[DATA RECORDS]
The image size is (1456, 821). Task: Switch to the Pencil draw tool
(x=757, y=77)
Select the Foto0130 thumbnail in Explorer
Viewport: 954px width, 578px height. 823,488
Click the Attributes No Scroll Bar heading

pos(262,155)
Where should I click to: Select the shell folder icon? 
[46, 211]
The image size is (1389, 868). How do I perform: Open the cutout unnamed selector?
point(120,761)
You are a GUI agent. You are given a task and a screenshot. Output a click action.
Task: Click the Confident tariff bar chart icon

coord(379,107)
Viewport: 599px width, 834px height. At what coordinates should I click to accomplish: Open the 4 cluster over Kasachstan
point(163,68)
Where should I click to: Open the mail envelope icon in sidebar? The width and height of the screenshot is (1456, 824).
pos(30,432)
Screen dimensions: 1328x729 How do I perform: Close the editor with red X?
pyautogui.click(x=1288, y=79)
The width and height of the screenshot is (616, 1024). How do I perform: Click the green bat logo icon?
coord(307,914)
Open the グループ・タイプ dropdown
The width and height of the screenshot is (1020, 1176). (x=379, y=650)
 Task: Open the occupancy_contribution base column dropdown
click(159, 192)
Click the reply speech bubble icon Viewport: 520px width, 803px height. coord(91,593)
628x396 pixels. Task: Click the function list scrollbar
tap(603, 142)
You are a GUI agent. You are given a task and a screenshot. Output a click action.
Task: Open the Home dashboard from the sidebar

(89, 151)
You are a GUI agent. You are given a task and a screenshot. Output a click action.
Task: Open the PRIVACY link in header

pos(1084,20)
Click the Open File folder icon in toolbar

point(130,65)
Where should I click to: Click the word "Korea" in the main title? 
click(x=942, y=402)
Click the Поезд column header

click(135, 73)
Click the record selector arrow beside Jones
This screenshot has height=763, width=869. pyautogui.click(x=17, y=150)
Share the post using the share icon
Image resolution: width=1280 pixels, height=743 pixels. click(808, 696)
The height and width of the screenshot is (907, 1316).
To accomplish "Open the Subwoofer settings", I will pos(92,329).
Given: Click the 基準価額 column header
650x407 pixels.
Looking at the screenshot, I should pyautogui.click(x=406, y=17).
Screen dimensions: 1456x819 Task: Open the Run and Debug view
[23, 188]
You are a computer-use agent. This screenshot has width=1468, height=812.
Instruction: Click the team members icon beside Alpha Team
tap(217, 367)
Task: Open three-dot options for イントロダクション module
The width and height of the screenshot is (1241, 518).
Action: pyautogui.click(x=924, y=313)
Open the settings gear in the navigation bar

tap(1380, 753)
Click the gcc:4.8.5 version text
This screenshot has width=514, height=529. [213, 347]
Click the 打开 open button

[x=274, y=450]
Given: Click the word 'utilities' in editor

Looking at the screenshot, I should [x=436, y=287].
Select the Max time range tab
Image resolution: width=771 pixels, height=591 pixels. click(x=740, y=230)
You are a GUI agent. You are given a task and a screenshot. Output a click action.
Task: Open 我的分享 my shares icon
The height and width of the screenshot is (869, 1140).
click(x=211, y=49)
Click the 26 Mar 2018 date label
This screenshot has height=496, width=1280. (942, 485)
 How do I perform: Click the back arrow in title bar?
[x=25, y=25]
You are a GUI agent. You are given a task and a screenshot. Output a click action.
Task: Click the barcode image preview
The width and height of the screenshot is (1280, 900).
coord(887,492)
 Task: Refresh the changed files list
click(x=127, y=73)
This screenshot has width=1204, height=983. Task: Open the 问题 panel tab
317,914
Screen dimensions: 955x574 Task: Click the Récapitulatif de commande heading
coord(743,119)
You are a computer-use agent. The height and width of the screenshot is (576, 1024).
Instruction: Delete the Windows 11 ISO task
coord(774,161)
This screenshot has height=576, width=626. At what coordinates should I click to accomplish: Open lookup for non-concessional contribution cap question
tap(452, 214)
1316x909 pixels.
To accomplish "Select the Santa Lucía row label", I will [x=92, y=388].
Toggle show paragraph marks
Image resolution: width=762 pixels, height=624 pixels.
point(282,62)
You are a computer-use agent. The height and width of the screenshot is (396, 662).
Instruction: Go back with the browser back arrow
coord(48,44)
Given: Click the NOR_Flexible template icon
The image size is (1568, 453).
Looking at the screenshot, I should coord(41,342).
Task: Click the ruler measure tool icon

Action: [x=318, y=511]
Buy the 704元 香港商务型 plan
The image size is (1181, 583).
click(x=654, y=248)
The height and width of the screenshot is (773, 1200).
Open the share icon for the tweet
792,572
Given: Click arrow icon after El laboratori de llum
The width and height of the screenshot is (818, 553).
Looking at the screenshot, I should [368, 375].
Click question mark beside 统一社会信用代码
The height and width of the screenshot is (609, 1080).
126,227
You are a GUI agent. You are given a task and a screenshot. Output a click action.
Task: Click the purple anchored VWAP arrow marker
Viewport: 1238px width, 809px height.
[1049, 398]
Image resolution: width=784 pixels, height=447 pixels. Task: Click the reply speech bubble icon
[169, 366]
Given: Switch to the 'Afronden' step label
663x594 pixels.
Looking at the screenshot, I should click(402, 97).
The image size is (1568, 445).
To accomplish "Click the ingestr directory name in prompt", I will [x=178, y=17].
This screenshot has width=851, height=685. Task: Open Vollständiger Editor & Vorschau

[WHAT YOU NEED TO DO] Render the material as a two-column Markdown table headed "Row" and "Line," starting with the line that contains "Screen dimensions: 1328x729" and going on through the line that contains "Click the reply speech bubble icon Viewport: 520px". Put a row number under "Row" and the full line under "Line," skipping any blank lines.

[TASK RESPONSE]
| Row | Line |
|---|---|
| 1 | Screen dimensions: 1328x729 How do I perform: Close the editor with red X? |
| 2 | pyautogui.click(x=1288, y=79) |
| 3 | The width and height of the screenshot is (616, 1024). How do I perform: Click the green bat logo icon? |
| 4 | coord(307,914) |
| 5 | Open the グループ・タイプ dropdown |
| 6 | The width and height of the screenshot is (1020, 1176). (x=379, y=650) |
| 7 |  Task: Open the occupancy_contribution base column dropdown |
| 8 | click(159, 192) |
| 9 | Click the reply speech bubble icon Viewport: 520px width, 803px height. coord(91,593) |